When to fix the intercept

Published

August 12, 2025

I was working on a model where I knew the value of \(Y\) when \(X = 0\). This left me in the uncomfortable position of deciding whether to give the intercept a strong prior or simply fix it to a constant value. Since I was too lazy to work out the math by hand, I decided to go for a computationally assisted approach to determine whether that choice made sense.

Code

import matplotlib.pyplot as plt
import numpy as np
import pandas as pd
import statsmodels.api as sm

Where it fails

In the past, I’ve used the heights dataset from Karl Pearson and Alice Lee to teach linear regression.
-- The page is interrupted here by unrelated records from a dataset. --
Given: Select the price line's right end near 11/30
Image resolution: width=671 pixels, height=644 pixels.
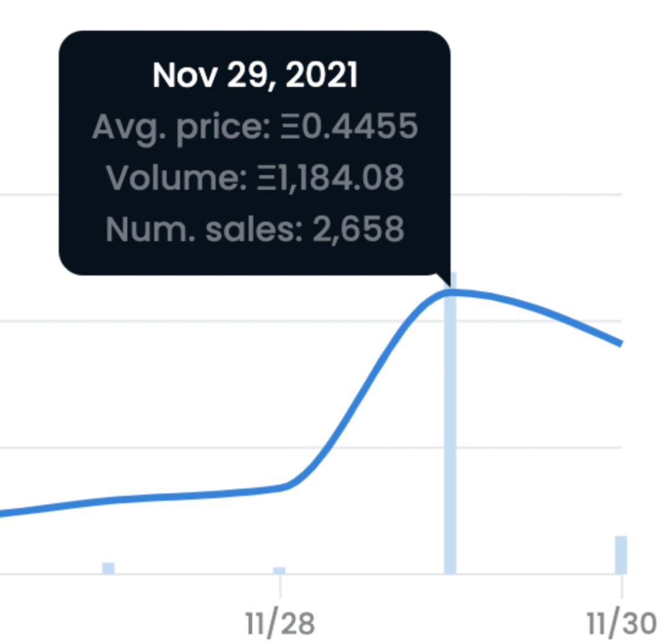Looking at the screenshot, I should [618, 343].
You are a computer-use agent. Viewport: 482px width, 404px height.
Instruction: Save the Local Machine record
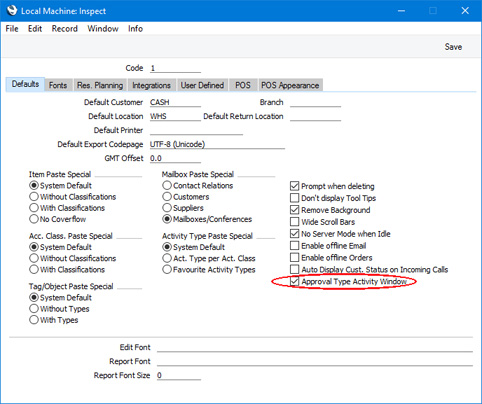click(453, 47)
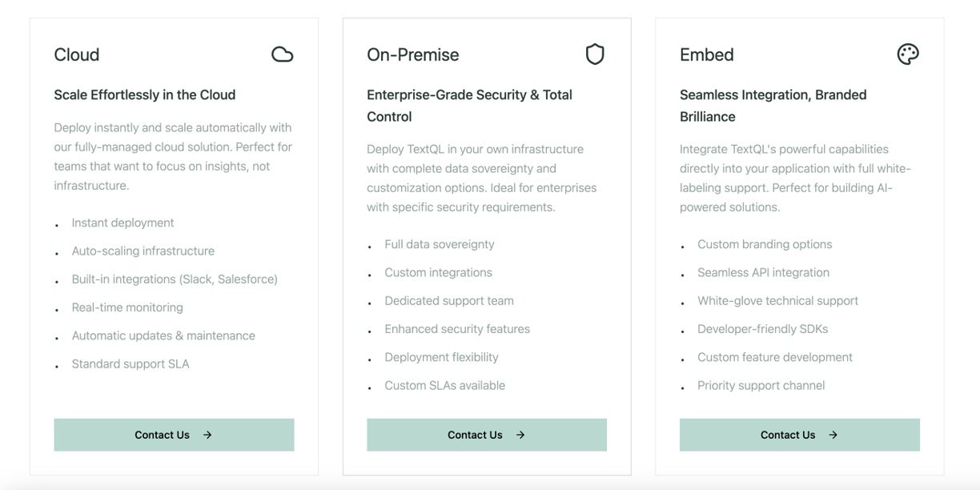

It’s a classic dataset where the goal is to predict a daughter’s height (\(Y\)) from her mother’s height (\(X\)). Let’s have a quick look at it.

Code

url_heights = "https://raw.githubusercontent.com/tomicapretto/introduccion_pymc/main/datos/heights.txt"
df_heights = pd.read_table(url_heights, sep=" ")
df_heights

	daughter_height	mother_height
0	52.5	59.5
1	52.5	59.5
2	53.5	59.5
3	53.5	59.5
4	55.5	59.5
...	...	...
5519	71.5	70.5
5520	73.5	63.5
5521	73.5	63.5
5522	73.5	63.5
5523	73.5	63.5

5524 rows × 2 columns

Model with intercept

A simple linear regression model with both an intercept and a slope is an obvious choice.

\[ Y_i \mid X_i = x_i \sim \text{Normal}(\alpha + \beta x_i, \sigma^2) \]

And in Python it just takes us a few lines of code:

y = df_heights["daughter_height"].to_numpy()
X = np.column_stack([np.ones_like(y), df_heights["mother_height"]])
model = sm.OLS(y, X).fit()

The parameter summary is the following:

	coef	std err	t	P>\|t\|	[0.025	0.975]
const	29.7984	0.790	37.703	0.000	28.249	31.348
x1	0.5449	0.013	43.125	0.000	0.520	0.570

If you’ve ever had to interpret the coefficients of a regression model, you might have said: “The average height of daughters whose mothers are 0 inches tall is 29.8 inches”. Of course, it makes no sense.

Model without intercept

A natural first reaction might be to question whether you need an intercept at all. In that case, you might go ahead and fit the following model without one:

\[ Y_i \mid X_i = x_i \sim \text{Normal}(\beta x_i, \sigma^2) \]

model_no_intercept = sm.OLS(y, X[:, 1]).fit()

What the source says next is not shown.